Maybe talk to my therapist first. Dunno. Too much to take in. But I appreciate your honesty.


----------



## 06Daddio08

man.in.pain said:


> I guess you are right. I do want her to know I have moved on...Hell, I want her to suffer just as much as I did. But that is not my focus in life...I cant do that. We have two kids together and I have to look what is best for them and what can affect them. I think I am just probably confused after her confession. Tomorrow I'll feel different. It's better to sleep on it and decide later what the right thing to do is. Tell his wife or not.
> Maybe talk to my therapist first. Dunno. Too much to take in. But I appreciate your honesty.


Do what you feel you need to do because in the end it is your life.

I saw a few things that I thought would be helpful to point out before you make your decision.

See the 'hot and cold' you have there? (red is hot, blue is cold in the quote).

I want her to suffer! ... but that's not what I want to base my life on.

There is a lot of conflict there in your thoughts.

Which one is guiding your actions?

If you have proof of the affair for the OM wife, then you have time and there is no instant rush to expose.

The 'tomorrow I will feel different' is a good thing though.

Not defining yourself generally by how you feel in the moment is good.

Each day is different, heck, a few hours can make a big difference.

So saying "I am depressed" (for example) isn't actually true.

"Today I feel depressed. Or down, sad etc".

Talking it over with your therapist is a good idea.


----------



## norajane

man.in.pain said:


> Now, Norajane, do you really think that "dumpers" need to get closure? I doubt it. Maybe only if they feel guilt or remorse. But even then thay would not go into detail about the affair, or whatever you want to call it. To me it was an affair because she was with him when we were going to MC and trying to patch things up. I know she has no guilt or remorse. Too much ego. She doesnt even feel bad for the kids.


Yes, I do think "dumpers" need closure, especially after 12 years of marriage. I'm sure she feels regret for hurting you. It doesn't mean she regrets leaving the marriage, but she can most certainly regret hurting you.


----------



## dumpedandhappy

Interesting. 
Your circumstances are kinda unique but really there is nothing to my mind to even consider here. 

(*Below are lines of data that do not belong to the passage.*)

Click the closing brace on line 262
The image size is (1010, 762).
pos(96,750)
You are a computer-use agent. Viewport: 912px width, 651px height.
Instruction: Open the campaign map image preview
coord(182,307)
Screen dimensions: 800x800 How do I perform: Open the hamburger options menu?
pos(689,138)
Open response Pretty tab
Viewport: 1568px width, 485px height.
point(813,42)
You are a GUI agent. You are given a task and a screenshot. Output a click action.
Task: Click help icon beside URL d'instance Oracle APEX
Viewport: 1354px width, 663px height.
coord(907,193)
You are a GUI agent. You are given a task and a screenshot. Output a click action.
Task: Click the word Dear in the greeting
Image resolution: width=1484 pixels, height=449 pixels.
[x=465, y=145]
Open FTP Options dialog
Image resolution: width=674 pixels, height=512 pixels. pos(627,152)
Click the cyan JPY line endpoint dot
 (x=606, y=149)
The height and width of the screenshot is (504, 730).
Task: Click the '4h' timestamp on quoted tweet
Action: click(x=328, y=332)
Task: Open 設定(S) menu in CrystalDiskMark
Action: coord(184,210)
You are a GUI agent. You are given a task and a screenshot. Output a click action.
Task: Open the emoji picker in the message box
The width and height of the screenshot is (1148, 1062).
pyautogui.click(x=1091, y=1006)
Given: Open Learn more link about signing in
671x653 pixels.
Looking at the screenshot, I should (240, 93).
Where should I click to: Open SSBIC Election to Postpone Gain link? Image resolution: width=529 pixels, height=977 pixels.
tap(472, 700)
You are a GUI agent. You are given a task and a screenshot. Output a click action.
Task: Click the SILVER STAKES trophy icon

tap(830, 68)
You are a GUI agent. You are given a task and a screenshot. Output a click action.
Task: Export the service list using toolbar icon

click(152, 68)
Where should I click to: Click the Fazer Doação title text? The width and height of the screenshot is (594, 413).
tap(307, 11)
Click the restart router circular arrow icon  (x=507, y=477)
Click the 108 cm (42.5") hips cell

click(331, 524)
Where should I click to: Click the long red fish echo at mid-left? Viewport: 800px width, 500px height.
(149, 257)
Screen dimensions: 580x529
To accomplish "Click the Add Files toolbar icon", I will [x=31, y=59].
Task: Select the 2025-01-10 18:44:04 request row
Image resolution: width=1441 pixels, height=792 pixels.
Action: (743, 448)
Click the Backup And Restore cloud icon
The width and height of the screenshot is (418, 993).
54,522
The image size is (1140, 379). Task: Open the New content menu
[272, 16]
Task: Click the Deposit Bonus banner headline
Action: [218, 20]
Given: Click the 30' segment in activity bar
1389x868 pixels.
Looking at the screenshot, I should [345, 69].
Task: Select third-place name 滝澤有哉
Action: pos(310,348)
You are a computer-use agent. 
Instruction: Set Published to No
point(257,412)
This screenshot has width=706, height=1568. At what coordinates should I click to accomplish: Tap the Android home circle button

This person, she has made it clear enough to you. There is no love. 
You said, "...Pretty much told her no way in hell I want to be friends with someone who stabbed me in the back and cheated on me...."
So did you mean it? "pretty much"? 
Are you being honest with yourself? If I were you I would head to the counsellor and talk. Take care of yourself on this issue. I personally would move on. 
Tell her, " Hey, I really am glad your talking to me about all this but quite frankly I don't want to go there anymore, we don't have a relationship anymore...I am moving on so, good luck and thanks for all the good times."

Spend more time on those two kids. That's where you should be spending your mental energy now. Not on her. 
She's just a drain on your life now, for nothing she has to say will add to it. Prune her off your tree and watch the tree strengthen and bear better fruit. Her inclusion is a blight on anything thereafter. 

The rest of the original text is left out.